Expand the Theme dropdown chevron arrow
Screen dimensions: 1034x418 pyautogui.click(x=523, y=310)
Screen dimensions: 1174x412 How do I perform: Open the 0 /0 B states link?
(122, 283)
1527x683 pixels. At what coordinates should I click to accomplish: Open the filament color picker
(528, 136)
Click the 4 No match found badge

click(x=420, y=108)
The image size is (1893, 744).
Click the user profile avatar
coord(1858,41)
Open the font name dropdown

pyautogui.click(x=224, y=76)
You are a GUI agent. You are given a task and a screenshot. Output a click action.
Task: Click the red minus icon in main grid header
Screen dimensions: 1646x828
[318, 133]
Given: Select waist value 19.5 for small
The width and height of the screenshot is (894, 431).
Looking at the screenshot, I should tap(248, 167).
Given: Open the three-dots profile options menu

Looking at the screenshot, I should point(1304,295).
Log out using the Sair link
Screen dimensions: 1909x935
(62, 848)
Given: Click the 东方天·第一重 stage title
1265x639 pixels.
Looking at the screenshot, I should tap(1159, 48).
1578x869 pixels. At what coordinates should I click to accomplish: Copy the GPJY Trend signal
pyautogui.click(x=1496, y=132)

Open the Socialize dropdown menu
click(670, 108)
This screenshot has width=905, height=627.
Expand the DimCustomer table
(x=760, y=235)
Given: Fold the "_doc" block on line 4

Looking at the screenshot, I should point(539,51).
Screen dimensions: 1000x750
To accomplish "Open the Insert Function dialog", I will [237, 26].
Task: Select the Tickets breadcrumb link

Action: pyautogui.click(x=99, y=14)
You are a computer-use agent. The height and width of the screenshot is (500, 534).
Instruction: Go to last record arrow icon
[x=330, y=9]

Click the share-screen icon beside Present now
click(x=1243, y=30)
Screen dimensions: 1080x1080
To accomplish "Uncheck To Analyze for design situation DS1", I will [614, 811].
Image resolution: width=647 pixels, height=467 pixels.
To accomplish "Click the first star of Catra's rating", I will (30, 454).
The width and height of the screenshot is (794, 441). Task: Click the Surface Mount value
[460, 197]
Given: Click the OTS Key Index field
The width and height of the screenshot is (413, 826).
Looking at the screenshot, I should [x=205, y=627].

§ Set exercise: Repeat all of the entries above exactly as they appear.

§ Correct response:
Expand the Theme dropdown chevron arrow
Screen dimensions: 1034x418 pyautogui.click(x=523, y=310)
Screen dimensions: 1174x412 How do I perform: Open the 0 /0 B states link?
(122, 283)
1527x683 pixels. At what coordinates should I click to accomplish: Open the filament color picker
(528, 136)
Click the 4 No match found badge

click(x=420, y=108)
The image size is (1893, 744).
Click the user profile avatar
coord(1858,41)
Open the font name dropdown

pyautogui.click(x=224, y=76)
You are a GUI agent. You are given a task and a screenshot. Output a click action.
Task: Click the red minus icon in main grid header
Screen dimensions: 1646x828
[318, 133]
Given: Select waist value 19.5 for small
The width and height of the screenshot is (894, 431).
Looking at the screenshot, I should tap(248, 167).
Given: Open the three-dots profile options menu

Looking at the screenshot, I should point(1304,295).
Log out using the Sair link
Screen dimensions: 1909x935
(62, 848)
Given: Click the 东方天·第一重 stage title
1265x639 pixels.
Looking at the screenshot, I should tap(1159, 48).
1578x869 pixels. At what coordinates should I click to accomplish: Copy the GPJY Trend signal
pyautogui.click(x=1496, y=132)

Open the Socialize dropdown menu
click(670, 108)
This screenshot has width=905, height=627.
Expand the DimCustomer table
(x=760, y=235)
Given: Fold the "_doc" block on line 4

Looking at the screenshot, I should point(539,51).
Screen dimensions: 1000x750
To accomplish "Open the Insert Function dialog", I will [237, 26].
Task: Select the Tickets breadcrumb link

Action: pyautogui.click(x=99, y=14)
You are a computer-use agent. The height and width of the screenshot is (500, 534).
Instruction: Go to last record arrow icon
[x=330, y=9]

Click the share-screen icon beside Present now
click(x=1243, y=30)
Screen dimensions: 1080x1080
To accomplish "Uncheck To Analyze for design situation DS1", I will [614, 811].
Image resolution: width=647 pixels, height=467 pixels.
To accomplish "Click the first star of Catra's rating", I will (30, 454).
The width and height of the screenshot is (794, 441). Task: Click the Surface Mount value
[460, 197]
Given: Click the OTS Key Index field
The width and height of the screenshot is (413, 826).
Looking at the screenshot, I should [x=205, y=627].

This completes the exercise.